After a detailed evaluation, they learned they were candidates for fetal surgery.
“We had already pretty much decided that if we were candidates we were going to go ahead with fetal surgery,” says Kathleen. “That would be our best option and give our son the best chance possible.”
At 21½ weeks, a team of surgeons opened Kathleen’s uterus, closed the opening in the baby’s back, and closed the uterus. The surgery and recovery after went well.
The couple stayed at the Ronald McDonald House in Camden, NJ, for the remainder of the pregnancy. It was hard being away from their family and friends in Massachusetts, but fortunately there were other families staying at the House who could relate to being far from home.
“We developed a really good family at Ronald,” Kathleen says. “There are 20 rooms and 10 of us had fetal surgery for spina bifida. To this day we have a tight-knit relationship with the other families. It was nice to have so many people who knew what you were going through.”
A c-section was planned for 37 weeks, but their baby boy had other plans. At 33 weeks and six days, Kathleen awoke feeling unwell. When another fetal surgery mom at the Ronald McDonald House asked if someone could give her a ride to CHOP, Kathleen and Eric volunteered, hoping that perhaps the clinical team could give Kathleen a quick check, too.
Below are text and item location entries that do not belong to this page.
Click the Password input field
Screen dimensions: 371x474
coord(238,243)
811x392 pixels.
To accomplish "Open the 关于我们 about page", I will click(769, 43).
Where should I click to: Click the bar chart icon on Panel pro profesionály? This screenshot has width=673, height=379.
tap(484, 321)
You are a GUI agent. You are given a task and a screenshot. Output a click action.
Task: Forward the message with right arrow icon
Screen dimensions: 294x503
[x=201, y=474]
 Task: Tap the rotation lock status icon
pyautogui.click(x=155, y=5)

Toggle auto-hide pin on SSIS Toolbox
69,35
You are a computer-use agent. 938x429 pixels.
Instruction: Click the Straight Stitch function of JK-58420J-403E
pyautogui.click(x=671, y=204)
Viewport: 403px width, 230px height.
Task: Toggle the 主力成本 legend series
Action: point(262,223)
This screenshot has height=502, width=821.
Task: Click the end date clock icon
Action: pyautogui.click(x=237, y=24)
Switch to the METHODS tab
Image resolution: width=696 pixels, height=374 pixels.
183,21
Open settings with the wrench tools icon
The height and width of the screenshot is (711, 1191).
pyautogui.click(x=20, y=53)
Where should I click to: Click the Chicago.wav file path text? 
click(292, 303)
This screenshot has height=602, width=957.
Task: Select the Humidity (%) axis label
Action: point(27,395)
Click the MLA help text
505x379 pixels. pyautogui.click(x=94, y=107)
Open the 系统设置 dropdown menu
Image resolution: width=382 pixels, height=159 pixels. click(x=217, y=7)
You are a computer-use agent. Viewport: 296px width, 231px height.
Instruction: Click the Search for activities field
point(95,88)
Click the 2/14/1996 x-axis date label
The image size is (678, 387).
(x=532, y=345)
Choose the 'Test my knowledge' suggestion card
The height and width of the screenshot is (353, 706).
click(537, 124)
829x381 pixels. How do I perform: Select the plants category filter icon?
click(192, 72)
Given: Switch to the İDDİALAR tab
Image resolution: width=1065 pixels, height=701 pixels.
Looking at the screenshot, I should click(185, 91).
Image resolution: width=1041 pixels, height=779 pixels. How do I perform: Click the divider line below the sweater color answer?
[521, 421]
One of Kathleen’s MFM specialists at the Center for Fetal Diagnosis and Treatment, Nahla Khalek, MD, took one look at her and said, “You don’t feel well, do you?” It turned out Kathleen was in labor.
She was admitted to the Garbose Family Special Delivery Unit, and the medical team mobilized for immediate delivery. Less than 30 minutes later, Will was born.
Will was stabilized and whisked away to the Harriet and Ronald Lassin Newborn/Infant Intensive Care Unit (N/IICU). He had a feeding issue and needed a nasogastric (NG) tube for three days and had calcaneovalgus, a condition that caused his left foot and ankle to bend up and touch his shin. With stretching, children typically outgrow the condition over time.
After 14 days in the N/IICU, Will was discharged. The family stayed in Philadelphia an extra day to attend the CFDT’s Annual Fetal Family Reunion. There, they had a chance to thank the team that cared for them and meet other families who have gone through a similar experience.
Doing everything he dreams
Will is now in first grade and doing really well.
“He never sits down,” says Kathleen. “He loves to play with trucks and be with his friends and just be a kid. He’s amazing, he really is.”
Will receives special education for math and reading, but does everything else in the same class as his peers. Fetal surgery resolved his hindbrain herniation, so he hasn’t needed a shunt. Thanks to physical therapy, seven months after birth, the condition in his left foot was resolved. He gets physical therapy through school and goes to a spina bifida clinic in Boston for follow-up for neurogenic bladder and some mobility issues. He wears ankle foot orthotics, but he not only walks independently, he can climb, run, ride a bike, ice skate and play soccer.
“He does things that doctors told us he would never do,” says Kathleen. “And we don’t limit him. If he wants to try it, we let him try it. We owe all that to CHOP and the amazing doctors there.”